-------- Data supplied

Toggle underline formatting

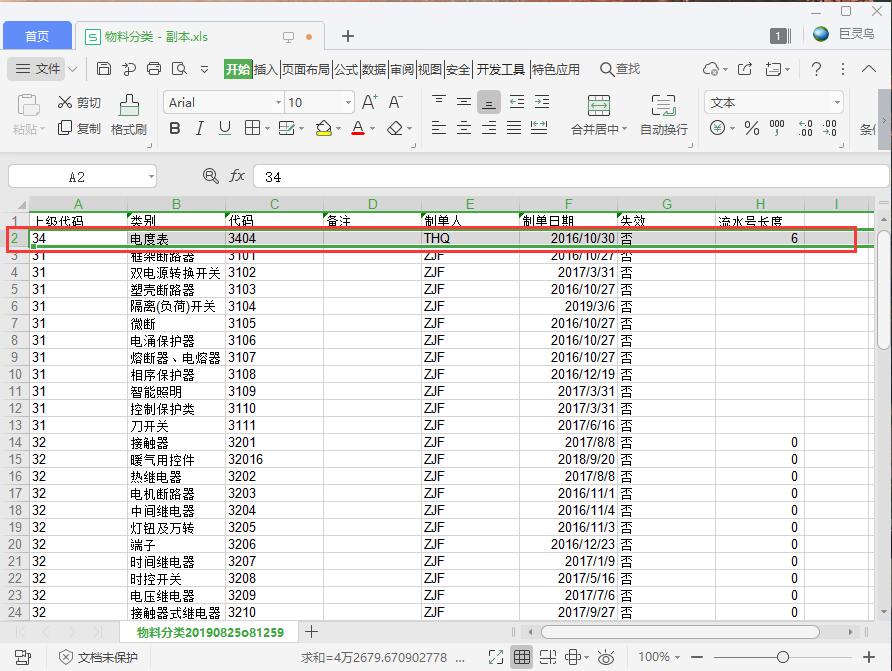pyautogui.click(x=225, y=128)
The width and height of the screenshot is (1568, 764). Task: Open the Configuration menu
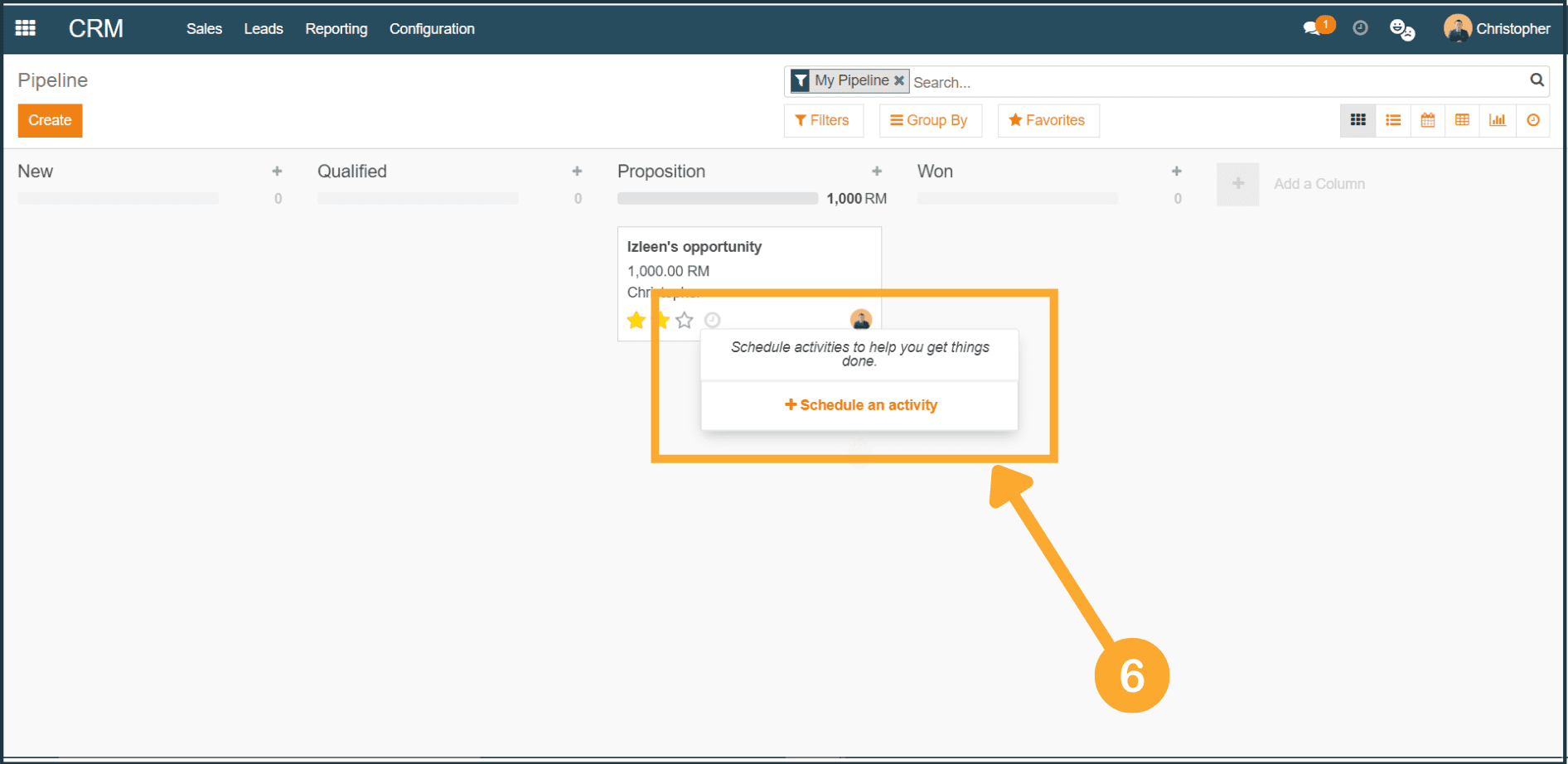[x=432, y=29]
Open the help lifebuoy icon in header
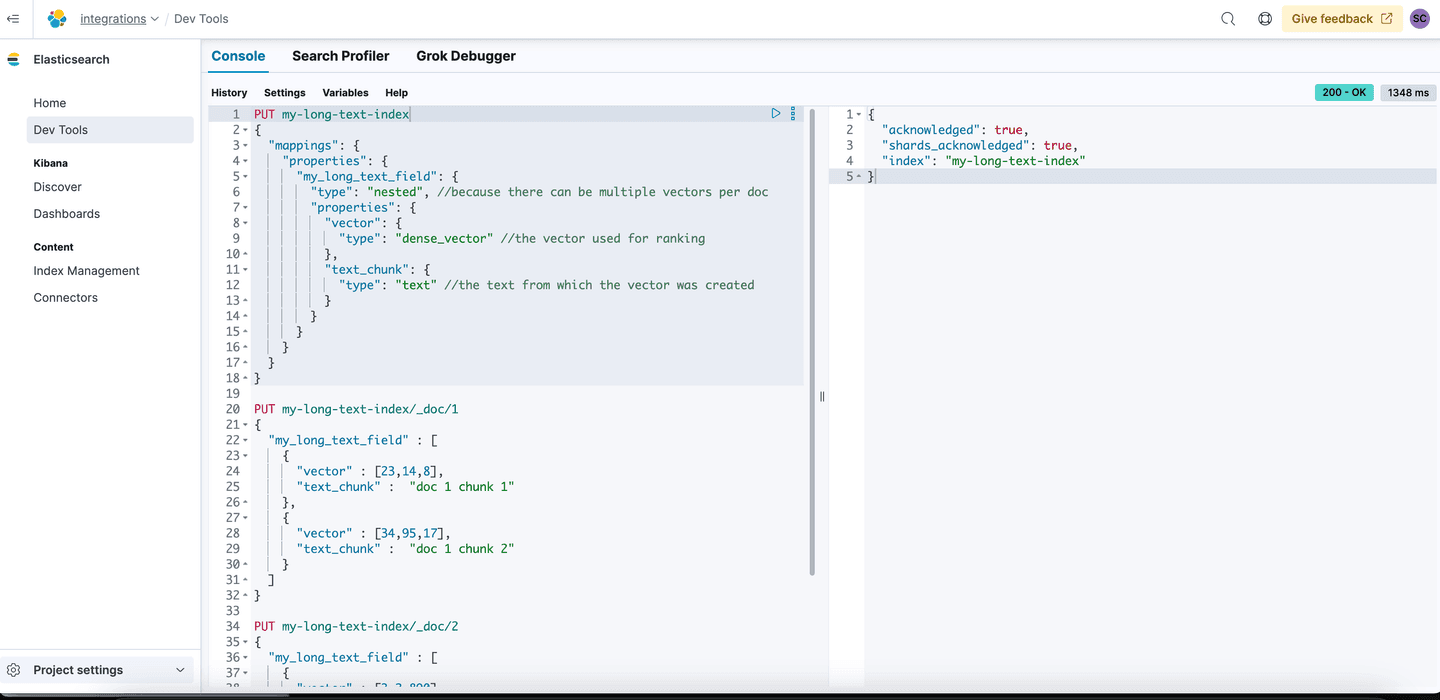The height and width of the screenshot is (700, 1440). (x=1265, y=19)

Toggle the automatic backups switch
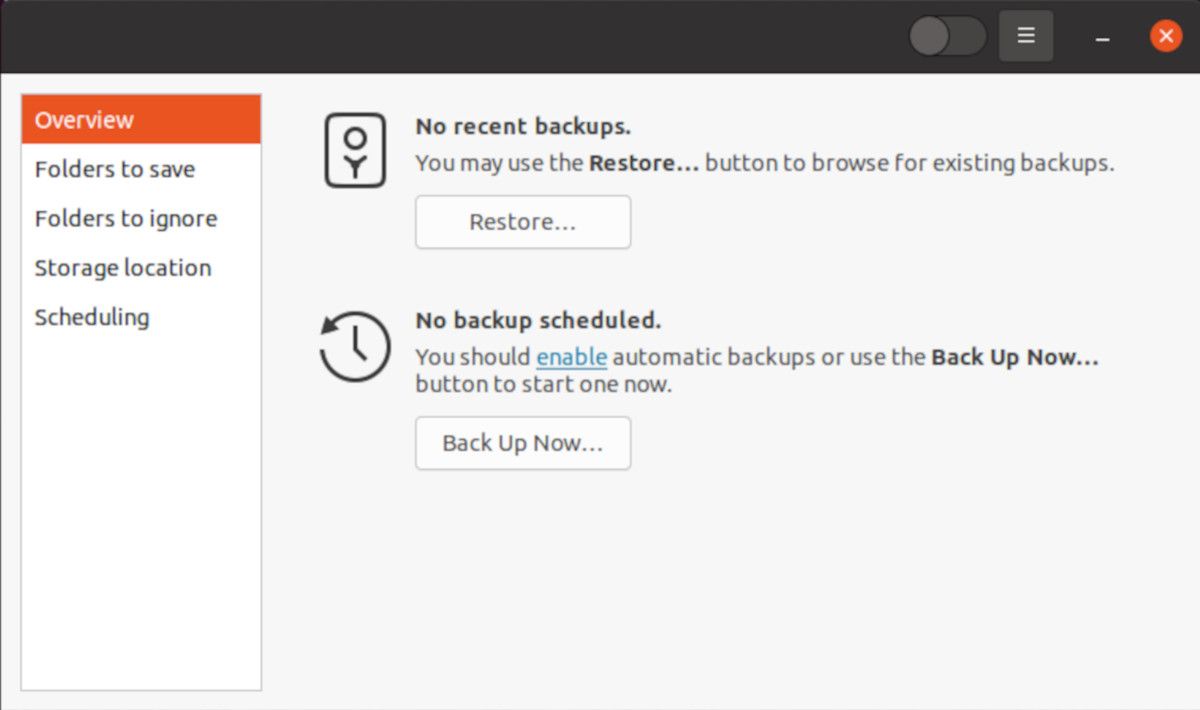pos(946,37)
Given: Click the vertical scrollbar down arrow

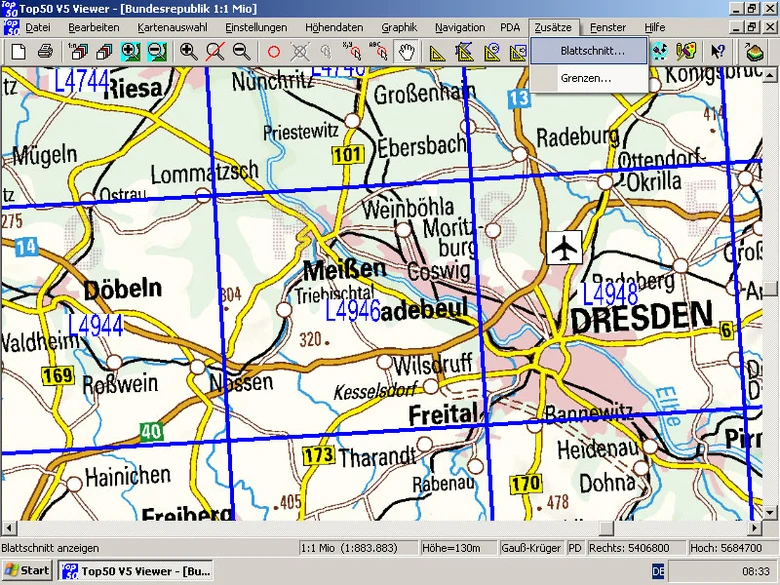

----------------

# Written exercise
Can you copy the text of every record above word for word, leaving out the pictures?

# Problem solution
Toggle underline formatting

pyautogui.click(x=225, y=128)
The width and height of the screenshot is (1568, 764). Task: Open the Configuration menu
[x=432, y=29]
Open the help lifebuoy icon in header
The height and width of the screenshot is (700, 1440). (x=1265, y=19)

Toggle the automatic backups switch
pos(946,37)
Given: Click the vertical scrollbar down arrow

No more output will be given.